*ABOUT THIS TASK*
This exercise asks for every line of the material that includes the word "width".

*DATA FOR ANALYSIS*
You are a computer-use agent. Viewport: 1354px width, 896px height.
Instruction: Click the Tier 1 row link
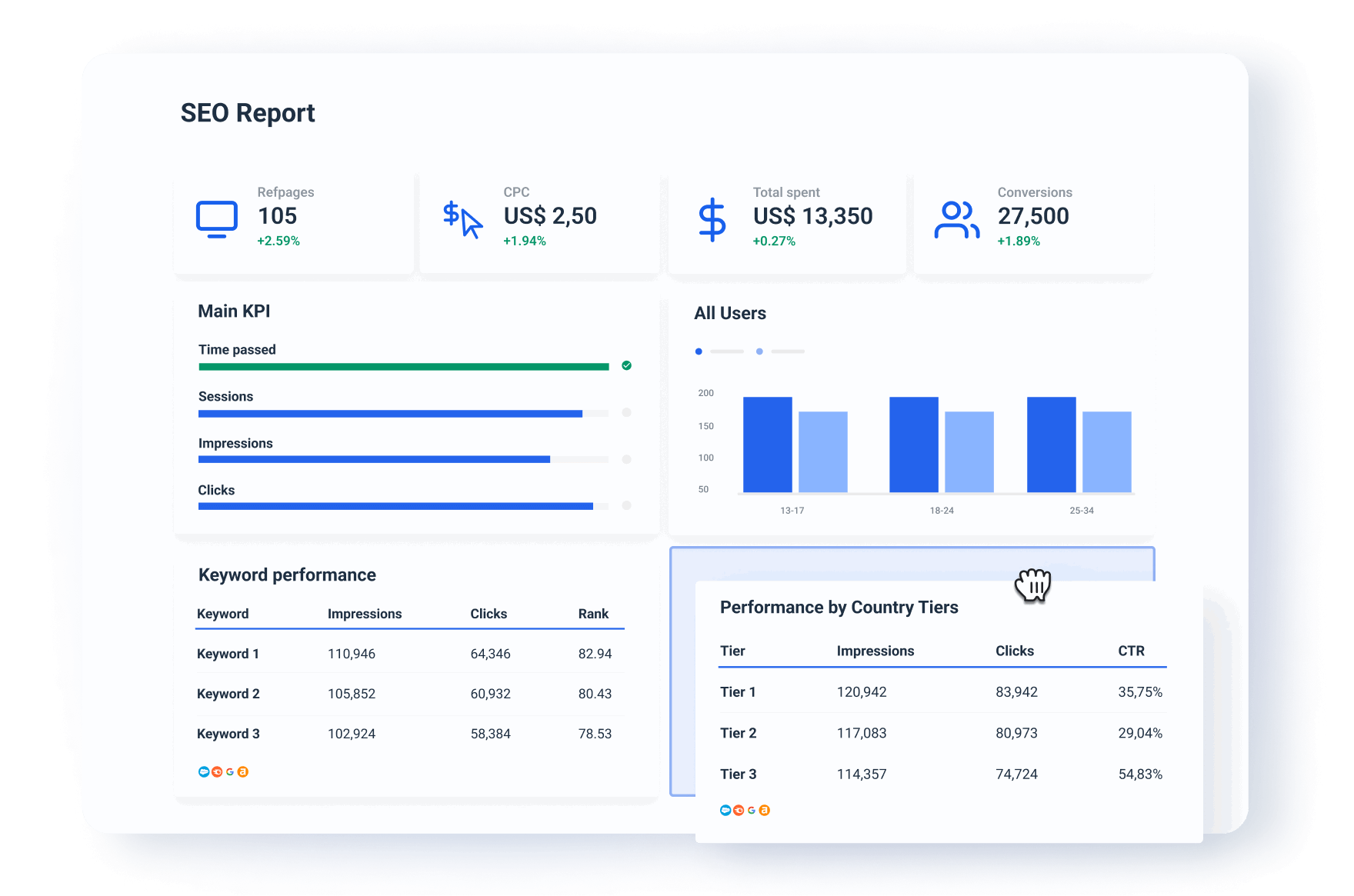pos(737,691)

...

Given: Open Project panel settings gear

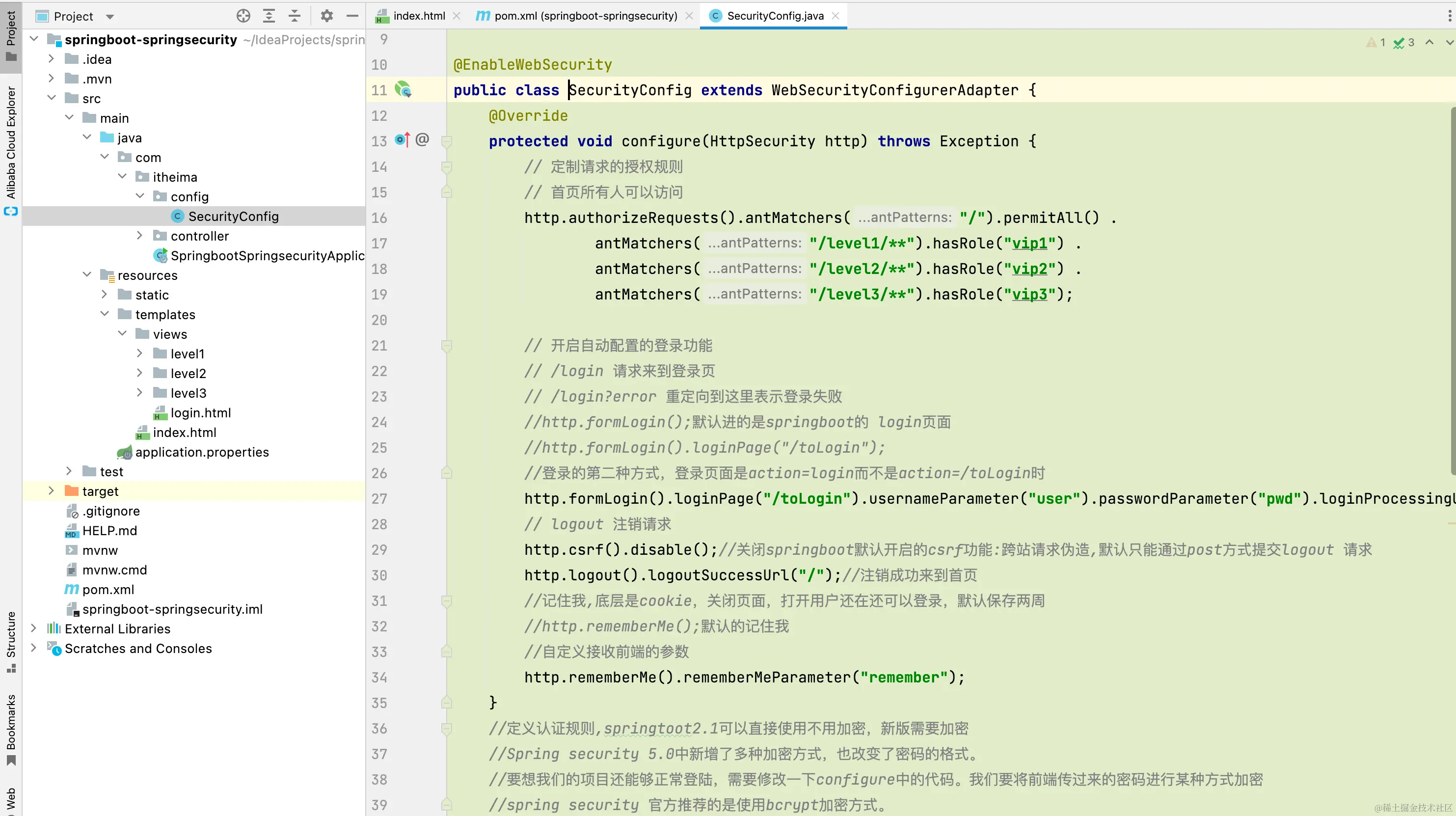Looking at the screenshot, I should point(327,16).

...

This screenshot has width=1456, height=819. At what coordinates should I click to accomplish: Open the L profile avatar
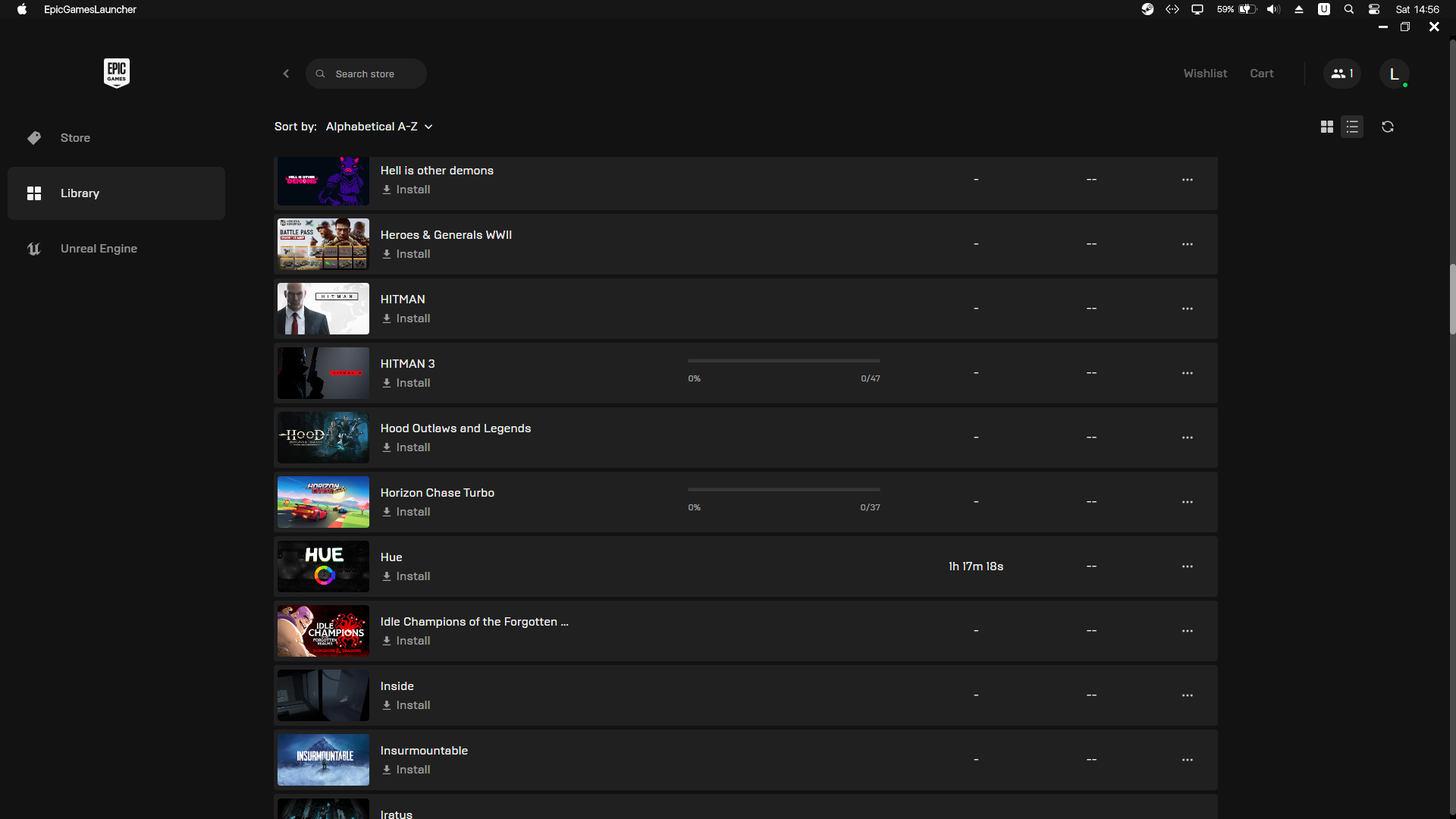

*SOLUTION TO THE PROBLEM*
You are a computer-use agent. Viewport: 1354px width, 896px height.
This screenshot has width=1456, height=819. At what coordinates should I click to accomplish: Open the L profile avatar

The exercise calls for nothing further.